Audit: D.C. doesn’t follow own laws on jobs, wages

The District failed to enforce its own law requiring local hires for taxpayer funded developments, costing residents hundreds of jobs and potentially $14 million in lost wages, a new city audit has found.

The city’s First Source program requires developers working on city-funded projects to fill 51 percent of newly created jobs with District residents. But a review of 16 projects started under the guidance of two now-defunct, quasi-independent agencies shows that only four projects met that threshold.

The projects that did have the required number of District residents include the DC USA retail complex in Columbia Heights and the Mandarin Oriental hotel by the Tidal Basin.

Developers can get a waiver for the 51 percent requirement if they show that there was a “good faith” effort to find residents with the needed skills. But Department of Employment Services, which is tasked with implementing the First Source Program, said they have no record that the agency ever tried to determine whether good faith efforts were made.

D.C. Auditor Deborah Nichols said a rough estimation puts the number of potential jobs lost to nonresidents at 361, and the potential wages lost at $14 million.
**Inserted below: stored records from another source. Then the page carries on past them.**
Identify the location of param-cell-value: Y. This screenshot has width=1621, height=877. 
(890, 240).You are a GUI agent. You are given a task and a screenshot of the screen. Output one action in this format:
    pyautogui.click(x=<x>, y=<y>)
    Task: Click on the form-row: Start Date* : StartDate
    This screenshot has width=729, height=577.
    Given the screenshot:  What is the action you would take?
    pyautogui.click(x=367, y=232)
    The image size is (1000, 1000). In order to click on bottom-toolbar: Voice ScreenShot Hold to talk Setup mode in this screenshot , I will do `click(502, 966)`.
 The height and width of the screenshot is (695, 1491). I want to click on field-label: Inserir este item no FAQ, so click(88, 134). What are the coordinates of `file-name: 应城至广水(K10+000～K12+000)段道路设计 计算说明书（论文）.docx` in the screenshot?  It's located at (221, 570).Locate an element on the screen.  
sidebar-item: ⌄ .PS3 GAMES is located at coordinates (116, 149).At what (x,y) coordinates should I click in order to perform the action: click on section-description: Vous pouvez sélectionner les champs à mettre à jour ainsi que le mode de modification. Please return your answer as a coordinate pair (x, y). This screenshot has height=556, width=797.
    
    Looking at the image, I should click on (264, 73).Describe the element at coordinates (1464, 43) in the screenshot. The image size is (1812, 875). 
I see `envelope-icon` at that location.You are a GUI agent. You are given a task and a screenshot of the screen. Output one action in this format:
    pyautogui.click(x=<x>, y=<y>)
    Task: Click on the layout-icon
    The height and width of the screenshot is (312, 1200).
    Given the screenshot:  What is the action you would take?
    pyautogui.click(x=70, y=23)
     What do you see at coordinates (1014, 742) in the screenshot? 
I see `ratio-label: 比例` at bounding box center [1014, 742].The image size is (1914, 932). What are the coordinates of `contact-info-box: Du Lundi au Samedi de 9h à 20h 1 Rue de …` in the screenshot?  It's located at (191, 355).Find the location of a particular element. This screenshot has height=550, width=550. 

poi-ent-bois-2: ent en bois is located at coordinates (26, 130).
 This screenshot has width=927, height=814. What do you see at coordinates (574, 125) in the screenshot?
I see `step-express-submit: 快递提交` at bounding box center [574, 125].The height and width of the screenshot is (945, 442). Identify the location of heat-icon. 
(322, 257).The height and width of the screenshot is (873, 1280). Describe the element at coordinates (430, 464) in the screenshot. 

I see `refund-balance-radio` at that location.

Nichols said the figures show the “type of economic fortune that could have occurred for the District and its residents had District agency officials and developers been more committed to [First Source] laws and procedures.”

Nichols found that Mayor Adrian Fenty’s office had essentially ignored the city’s Living Wage Act of 2006, which requires city contractors to pay workers at least $12.10 an hour.

Nichols also noted that Fenty’s administration, including Attorney General Peter Nickles, refused to allow her access to all the documents she requested for the audit.

The mayor’s spokeswoman and Nickles could not be immediately reached for comment Wednesday.

At-Large Councilman Kwame Brown, who is running for D.C. Council chairman, has scheduled a public roundtable for July 8 to discuss the findings with the mayor’s office, his spokesman said.

“Local business owners and residents want to know that the government is doing everything within its power to protect them. We’re going to get closer to the truth and find out how our dollars have been spent,” Brown said in a statement.

The results of the audit were first reported by the Washington Business Journal.